• What this task involves:
Leave out the pictures, and copy exactly the lines from the line with "Screen dimensions: 1247x513" through the last line of the data below.

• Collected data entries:
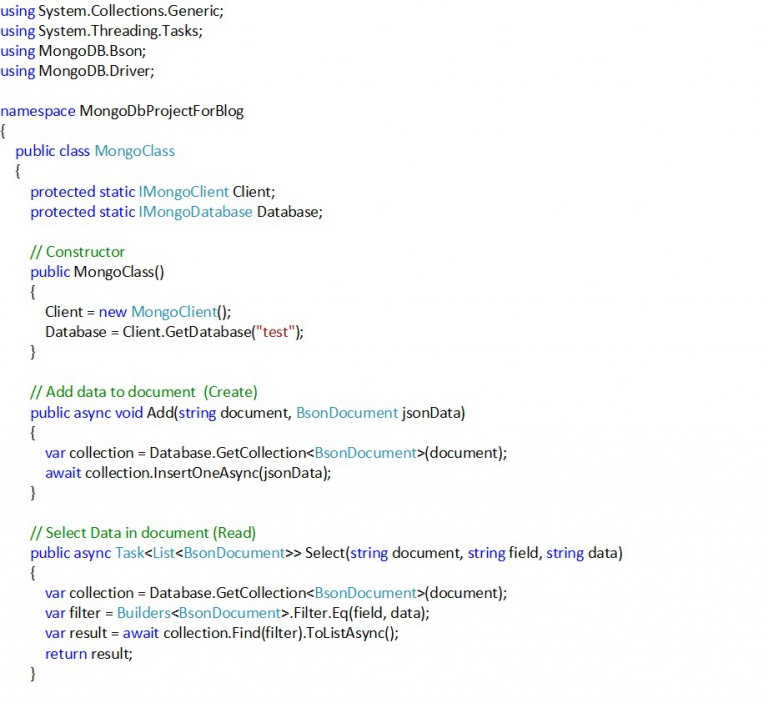Select the MongoDbProjectForBlog namespace name
This screenshot has width=768, height=703.
[161, 111]
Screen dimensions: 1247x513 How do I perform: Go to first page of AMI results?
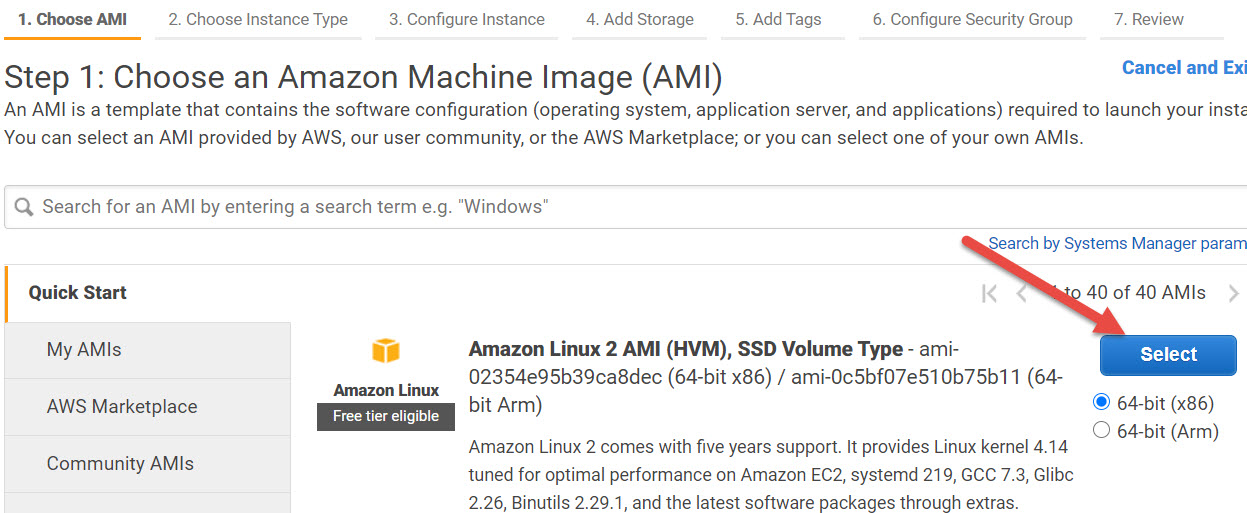pyautogui.click(x=989, y=293)
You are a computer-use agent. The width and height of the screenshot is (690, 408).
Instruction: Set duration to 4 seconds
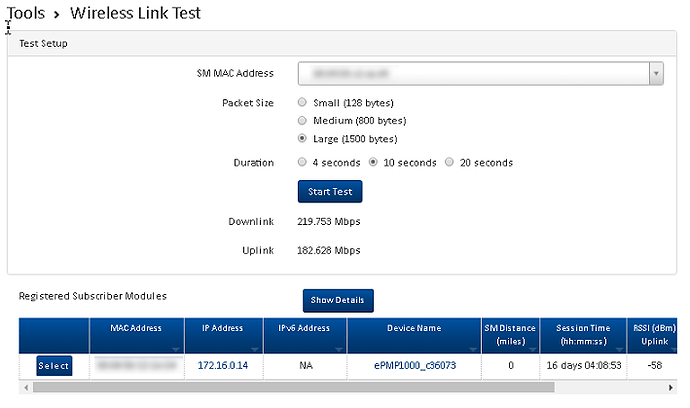(x=303, y=162)
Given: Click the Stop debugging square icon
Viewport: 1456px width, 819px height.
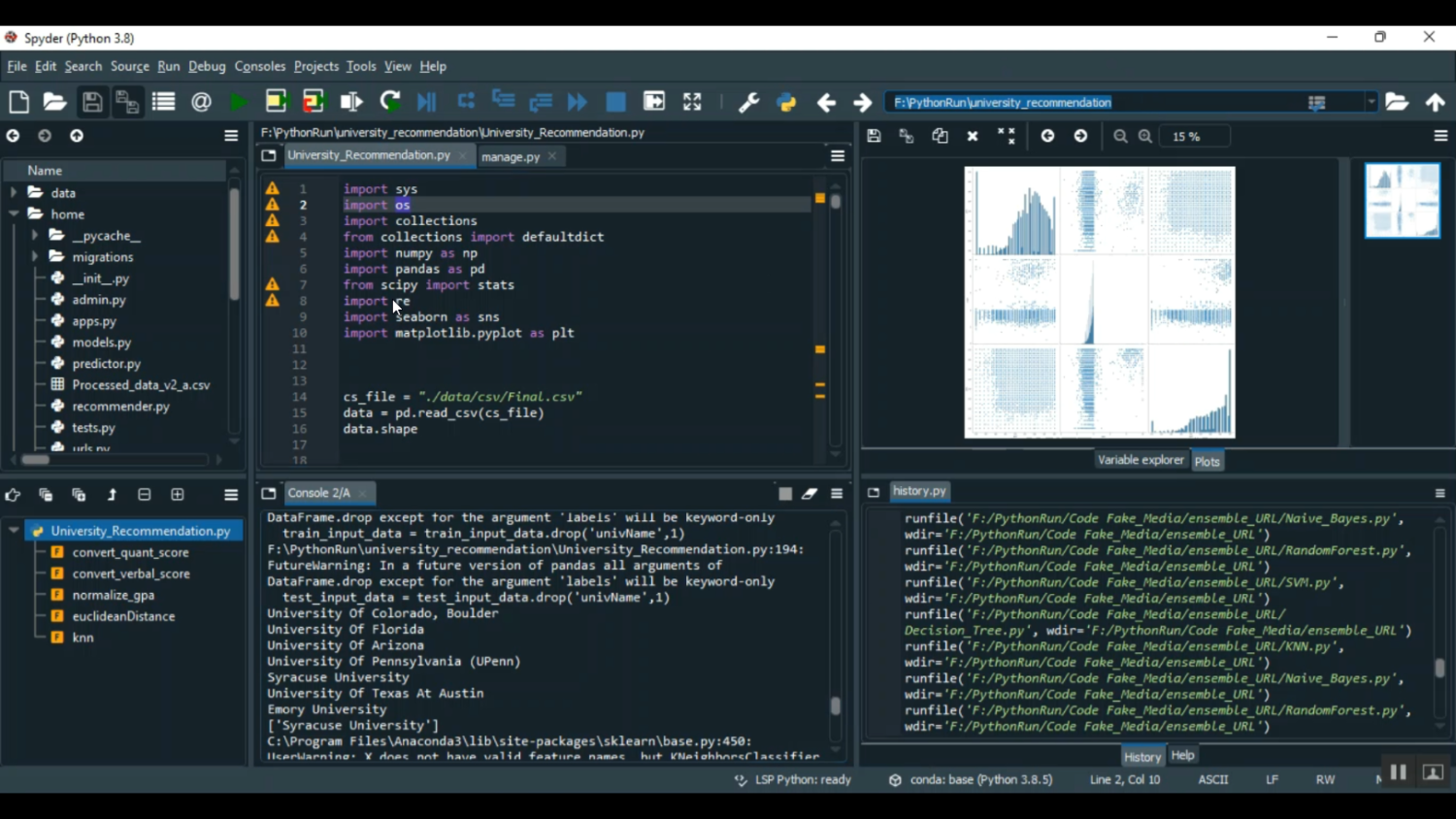Looking at the screenshot, I should [x=615, y=102].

• Output:
Screen dimensions: 1247x513 How do I perform: Go to first page of AMI results?
pyautogui.click(x=989, y=293)
You are a computer-use agent. The width and height of the screenshot is (690, 408).
Instruction: Set duration to 4 seconds
(x=303, y=162)
Given: Click the Stop debugging square icon
Viewport: 1456px width, 819px height.
Looking at the screenshot, I should [x=615, y=102].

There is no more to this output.